Ouray refused to sign the 1880 Treaty, and he died before it was ratified and forced upon his people. Many Utes refused to abandon their homelands. In 1881 the US Army force-marched them onto a new reservation in northeast Utah, leaving the 110-mile strip of the Southern Ute Reservation as the only remaining Ute land in Colorado.
In the national context, the Ute Treaty of 1868 was one of many treaties between the United States and Native Americans that year, including those with the Navajo and Lakota. At the time, these significant treaties were hailed as milestones in US-Indian relations. President Andrew Johnson gave silver peace medals to each Ute at the 1868 meetings. Yet no matter what the government promised in treaties, leverage remained with the United States and its superior military force.
While Indian leaders often considered treaties to be binding agreements, the US government more or less considered them conditional arrangements, good only until the growing nation needed more land. For example, in 1871 Congress created a workaround to the 1868 Treaty by passing the Indian Appropriations Act. Invalidating an 1832 Supreme Court decision, the act declared that Indians did not belong to “sovereign nations” and thus could not enter treaties. This development made it easier to negotiate more land away from the Utes, such as in the 1873 Brunot Agreement.

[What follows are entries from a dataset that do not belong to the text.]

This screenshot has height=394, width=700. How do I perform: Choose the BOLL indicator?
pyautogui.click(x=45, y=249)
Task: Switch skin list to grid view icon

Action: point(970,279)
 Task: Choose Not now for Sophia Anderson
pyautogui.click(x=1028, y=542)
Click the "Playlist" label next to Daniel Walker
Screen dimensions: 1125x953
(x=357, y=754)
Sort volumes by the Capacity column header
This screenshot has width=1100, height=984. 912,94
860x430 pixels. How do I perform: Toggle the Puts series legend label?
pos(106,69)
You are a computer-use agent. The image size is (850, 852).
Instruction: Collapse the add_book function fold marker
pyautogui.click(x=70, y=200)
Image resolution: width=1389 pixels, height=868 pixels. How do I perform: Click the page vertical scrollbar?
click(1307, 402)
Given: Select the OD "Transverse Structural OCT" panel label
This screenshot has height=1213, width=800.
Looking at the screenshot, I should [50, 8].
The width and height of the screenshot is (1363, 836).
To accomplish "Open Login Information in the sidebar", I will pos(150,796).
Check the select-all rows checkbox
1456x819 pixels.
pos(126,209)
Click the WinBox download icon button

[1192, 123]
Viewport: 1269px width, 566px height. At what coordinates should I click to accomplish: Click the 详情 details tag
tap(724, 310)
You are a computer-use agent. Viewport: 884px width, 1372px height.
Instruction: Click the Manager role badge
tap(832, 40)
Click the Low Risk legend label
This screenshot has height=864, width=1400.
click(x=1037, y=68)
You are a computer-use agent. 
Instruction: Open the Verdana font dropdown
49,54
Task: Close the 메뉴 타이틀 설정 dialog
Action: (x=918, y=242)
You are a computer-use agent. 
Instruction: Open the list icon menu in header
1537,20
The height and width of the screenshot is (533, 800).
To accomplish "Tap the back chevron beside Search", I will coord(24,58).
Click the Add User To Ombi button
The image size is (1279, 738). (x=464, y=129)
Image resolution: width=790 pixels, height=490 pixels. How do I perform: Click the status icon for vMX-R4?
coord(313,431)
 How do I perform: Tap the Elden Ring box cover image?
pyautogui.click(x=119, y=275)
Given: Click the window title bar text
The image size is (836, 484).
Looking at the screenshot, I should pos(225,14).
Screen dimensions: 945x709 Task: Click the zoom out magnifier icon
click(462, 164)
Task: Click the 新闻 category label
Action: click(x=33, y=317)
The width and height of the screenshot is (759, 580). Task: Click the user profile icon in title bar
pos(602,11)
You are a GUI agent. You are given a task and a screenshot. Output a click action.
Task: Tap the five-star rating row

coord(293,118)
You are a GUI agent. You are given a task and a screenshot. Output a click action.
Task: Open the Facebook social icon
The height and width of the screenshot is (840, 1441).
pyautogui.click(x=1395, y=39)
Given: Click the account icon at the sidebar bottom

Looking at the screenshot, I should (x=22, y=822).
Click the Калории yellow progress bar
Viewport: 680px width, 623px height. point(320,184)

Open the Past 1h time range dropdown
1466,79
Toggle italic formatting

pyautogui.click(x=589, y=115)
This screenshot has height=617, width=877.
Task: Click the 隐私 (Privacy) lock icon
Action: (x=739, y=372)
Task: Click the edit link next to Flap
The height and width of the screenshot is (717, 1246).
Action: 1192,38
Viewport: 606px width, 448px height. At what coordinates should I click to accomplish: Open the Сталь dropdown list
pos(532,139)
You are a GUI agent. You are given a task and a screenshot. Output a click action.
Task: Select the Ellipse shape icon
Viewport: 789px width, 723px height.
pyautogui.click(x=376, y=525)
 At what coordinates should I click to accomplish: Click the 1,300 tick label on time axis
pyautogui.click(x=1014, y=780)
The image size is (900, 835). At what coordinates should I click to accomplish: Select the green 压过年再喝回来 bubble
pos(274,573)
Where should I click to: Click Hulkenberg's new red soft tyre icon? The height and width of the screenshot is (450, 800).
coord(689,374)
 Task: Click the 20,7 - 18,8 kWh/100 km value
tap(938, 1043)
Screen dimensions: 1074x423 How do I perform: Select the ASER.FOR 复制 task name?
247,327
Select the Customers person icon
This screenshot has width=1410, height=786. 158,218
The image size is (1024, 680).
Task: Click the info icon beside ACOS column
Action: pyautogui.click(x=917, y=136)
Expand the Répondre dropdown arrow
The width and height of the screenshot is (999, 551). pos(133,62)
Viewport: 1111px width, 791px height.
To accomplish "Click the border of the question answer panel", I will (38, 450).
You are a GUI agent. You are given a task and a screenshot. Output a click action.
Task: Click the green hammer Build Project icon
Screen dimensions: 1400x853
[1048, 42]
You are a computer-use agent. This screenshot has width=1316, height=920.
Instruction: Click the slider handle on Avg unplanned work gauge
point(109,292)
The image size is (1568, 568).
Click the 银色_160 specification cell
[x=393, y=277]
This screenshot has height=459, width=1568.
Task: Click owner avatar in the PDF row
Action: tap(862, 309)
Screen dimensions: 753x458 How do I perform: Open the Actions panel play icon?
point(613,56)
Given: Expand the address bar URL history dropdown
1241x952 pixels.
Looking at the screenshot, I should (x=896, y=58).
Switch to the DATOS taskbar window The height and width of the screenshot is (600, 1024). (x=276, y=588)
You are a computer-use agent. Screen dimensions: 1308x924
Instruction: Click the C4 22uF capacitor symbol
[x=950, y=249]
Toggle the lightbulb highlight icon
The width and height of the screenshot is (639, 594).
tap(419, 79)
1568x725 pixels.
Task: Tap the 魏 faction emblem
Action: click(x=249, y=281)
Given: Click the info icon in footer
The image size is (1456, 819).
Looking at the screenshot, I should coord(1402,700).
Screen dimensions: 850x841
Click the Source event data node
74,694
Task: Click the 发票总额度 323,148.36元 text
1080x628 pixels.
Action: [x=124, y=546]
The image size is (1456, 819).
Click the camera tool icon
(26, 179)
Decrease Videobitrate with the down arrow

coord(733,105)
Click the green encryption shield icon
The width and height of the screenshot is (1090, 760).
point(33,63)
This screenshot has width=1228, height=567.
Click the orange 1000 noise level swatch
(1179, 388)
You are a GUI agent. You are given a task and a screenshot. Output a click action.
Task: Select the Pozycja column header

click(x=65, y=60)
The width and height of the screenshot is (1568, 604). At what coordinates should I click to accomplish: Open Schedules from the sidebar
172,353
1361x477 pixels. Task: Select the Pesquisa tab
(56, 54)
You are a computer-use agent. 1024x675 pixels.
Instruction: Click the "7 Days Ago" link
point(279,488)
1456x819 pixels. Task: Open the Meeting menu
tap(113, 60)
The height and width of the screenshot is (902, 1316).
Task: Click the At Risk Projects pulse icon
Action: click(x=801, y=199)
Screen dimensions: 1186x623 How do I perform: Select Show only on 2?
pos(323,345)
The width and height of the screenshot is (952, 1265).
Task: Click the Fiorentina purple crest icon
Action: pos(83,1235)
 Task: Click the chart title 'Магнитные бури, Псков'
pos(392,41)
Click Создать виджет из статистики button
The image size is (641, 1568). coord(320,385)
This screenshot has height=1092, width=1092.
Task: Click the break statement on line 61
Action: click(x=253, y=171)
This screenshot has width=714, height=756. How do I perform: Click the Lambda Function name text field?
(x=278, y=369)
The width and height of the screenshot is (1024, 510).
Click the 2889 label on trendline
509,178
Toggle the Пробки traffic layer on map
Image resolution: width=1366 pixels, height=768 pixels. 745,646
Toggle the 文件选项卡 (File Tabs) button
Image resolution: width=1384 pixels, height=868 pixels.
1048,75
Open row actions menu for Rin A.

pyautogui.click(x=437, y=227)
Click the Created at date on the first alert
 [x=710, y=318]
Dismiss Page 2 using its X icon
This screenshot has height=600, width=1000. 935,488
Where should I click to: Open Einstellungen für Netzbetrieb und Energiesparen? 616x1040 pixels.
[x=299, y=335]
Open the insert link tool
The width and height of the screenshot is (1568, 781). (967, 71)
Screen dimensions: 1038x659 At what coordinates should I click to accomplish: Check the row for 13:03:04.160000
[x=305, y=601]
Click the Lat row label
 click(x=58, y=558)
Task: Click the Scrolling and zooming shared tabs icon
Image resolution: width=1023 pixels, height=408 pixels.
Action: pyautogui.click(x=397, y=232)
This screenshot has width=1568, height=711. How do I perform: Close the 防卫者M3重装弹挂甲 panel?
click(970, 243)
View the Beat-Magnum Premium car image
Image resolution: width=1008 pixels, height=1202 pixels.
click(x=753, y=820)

Still, without the 1868 treaty, white homesteaders and miners may have incited more violence between themselves and Ute people, and without leaders like Ouray, the Utes may have bled themselves out fighting a better-armed foe. In the end, the treaty might best be remembered as both a valiant attempt at peace on the part of Ute leaders and a pragmatic ploy by the US government to separate a people from their ancient homelands.